:: Recorded data ::

================================

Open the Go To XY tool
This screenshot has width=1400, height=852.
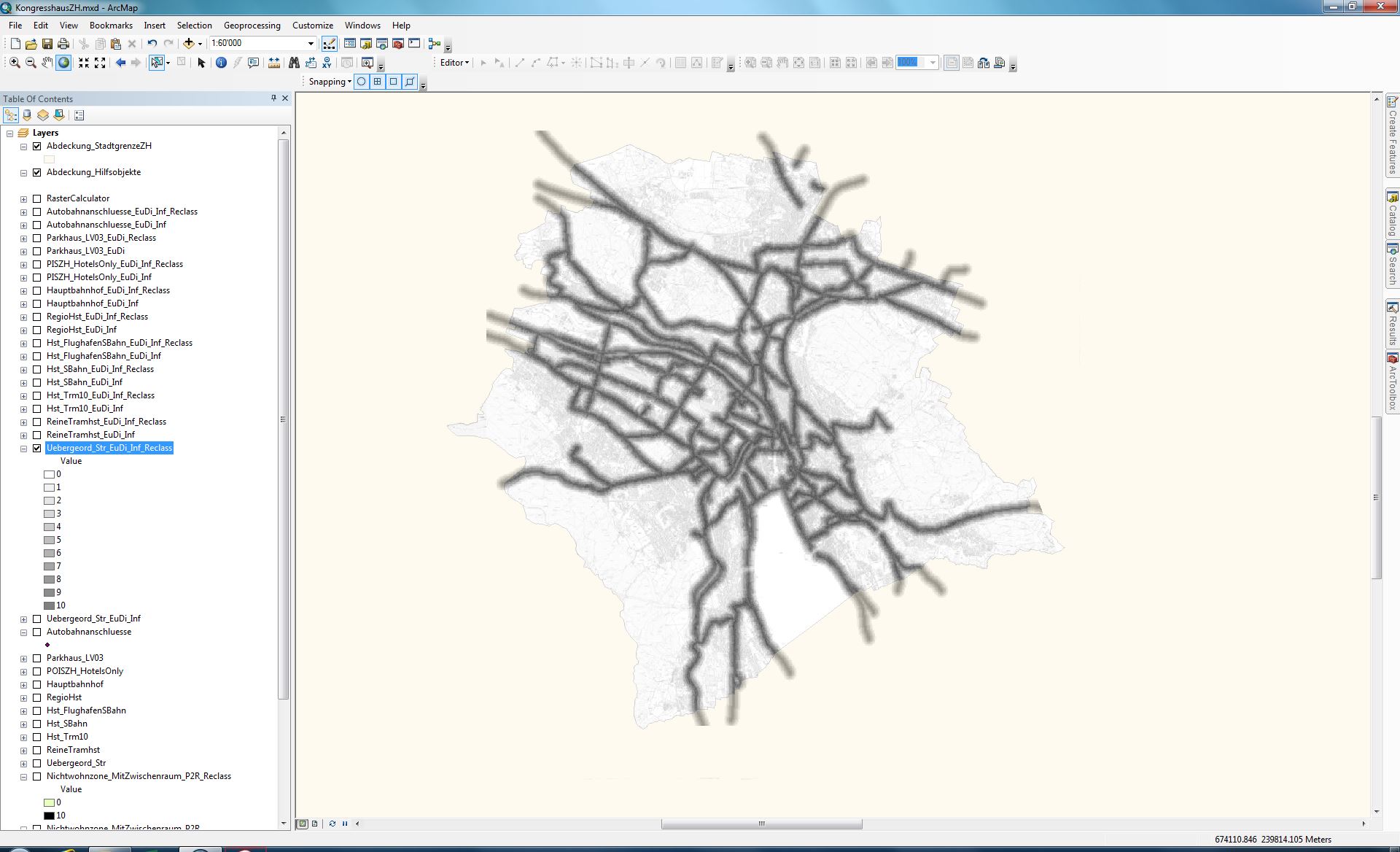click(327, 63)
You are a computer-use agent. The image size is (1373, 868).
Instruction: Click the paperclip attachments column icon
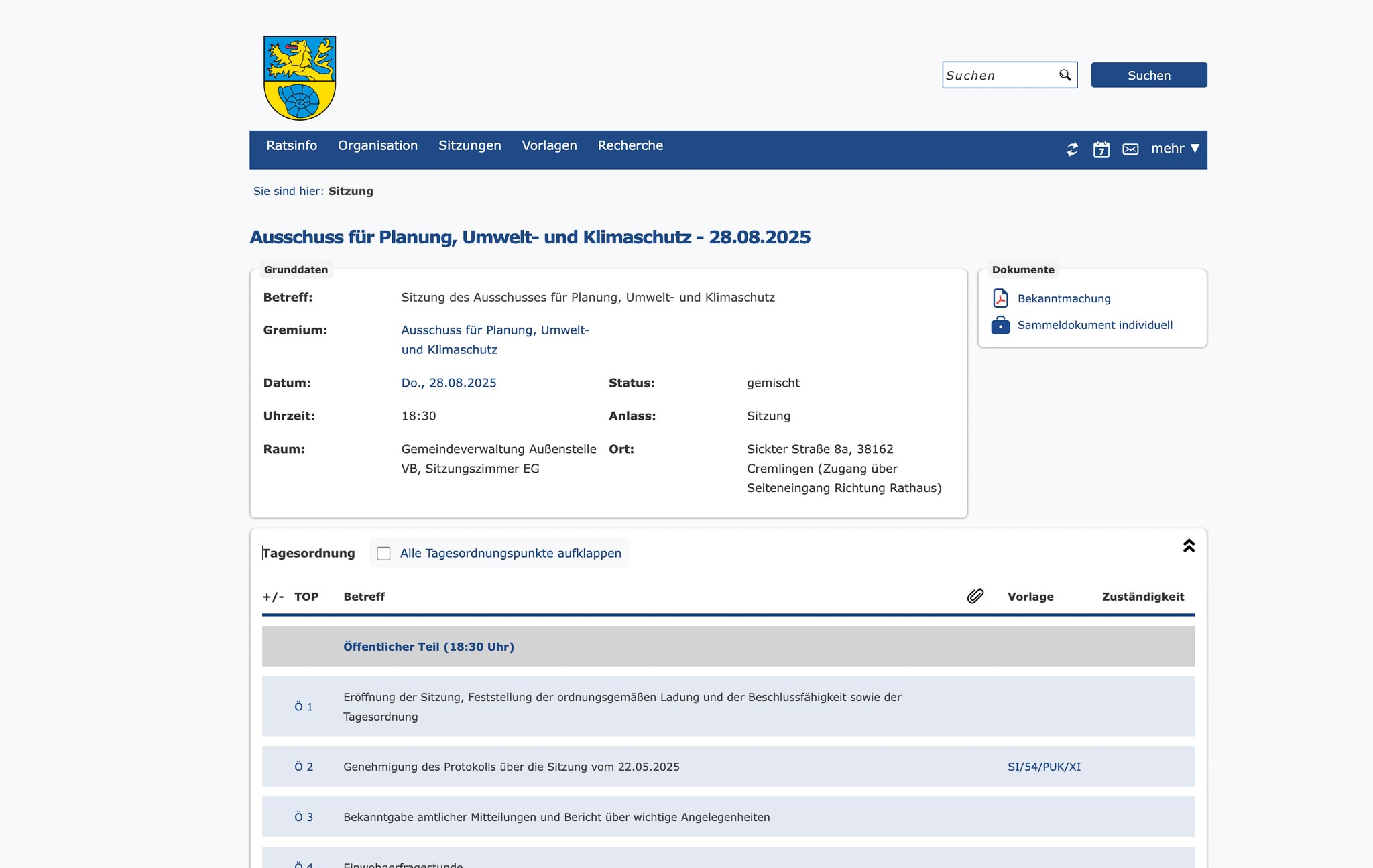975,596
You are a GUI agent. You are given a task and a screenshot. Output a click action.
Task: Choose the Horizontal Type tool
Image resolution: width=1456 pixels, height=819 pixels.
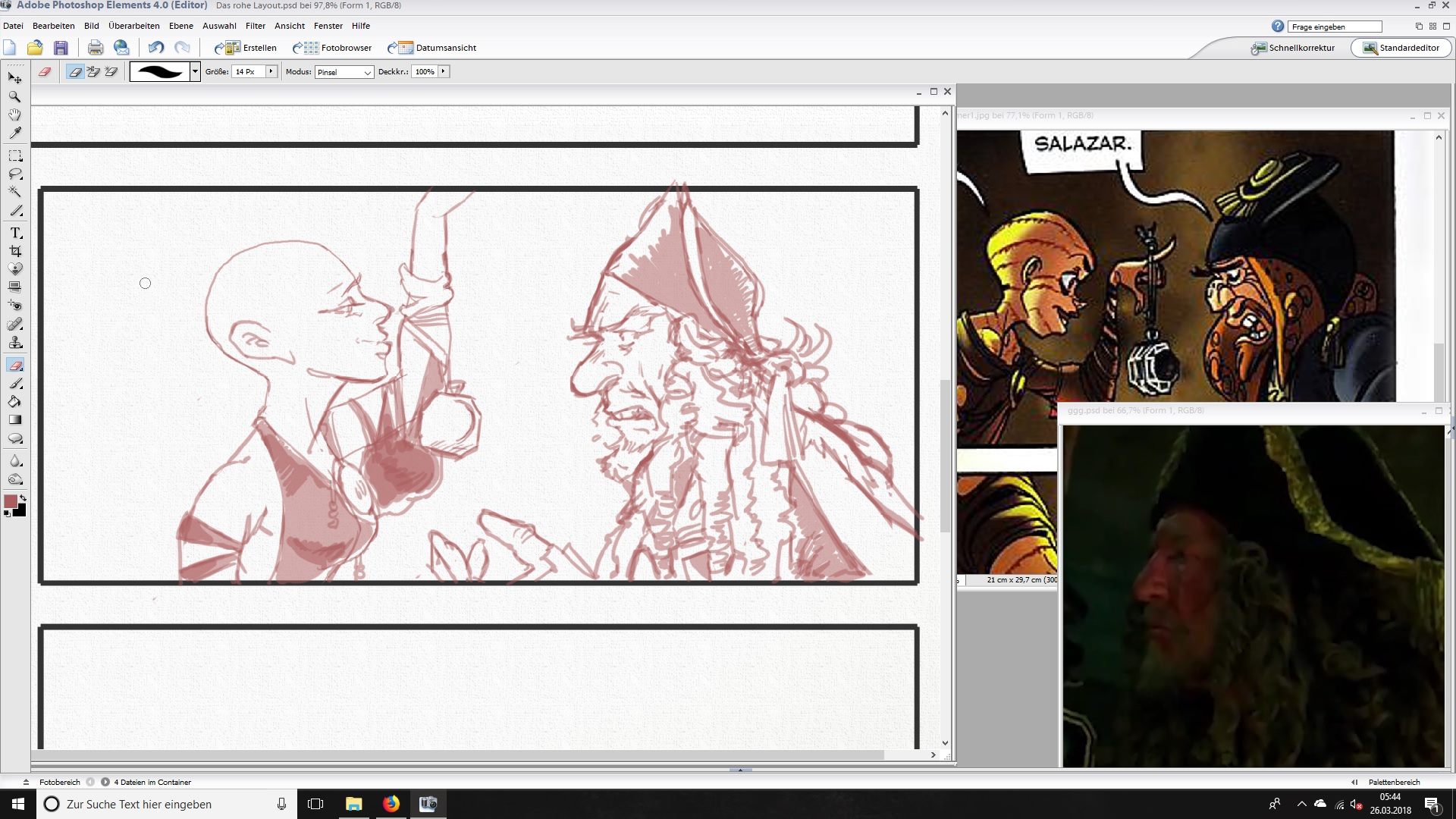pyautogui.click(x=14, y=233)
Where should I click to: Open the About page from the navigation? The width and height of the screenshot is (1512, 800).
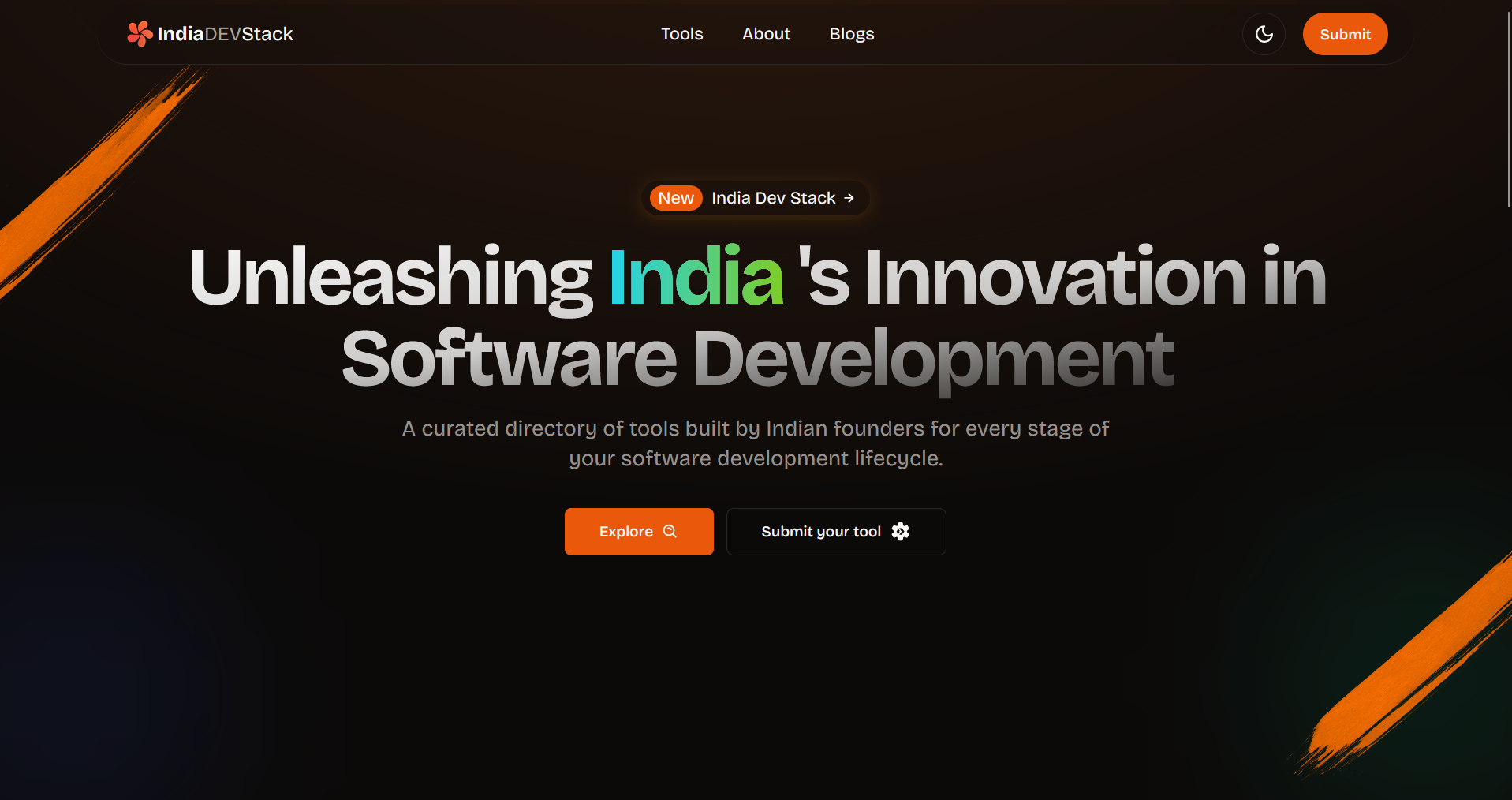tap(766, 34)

================================

Look through the entries above and count each line holding "agent"; report the count alone.

2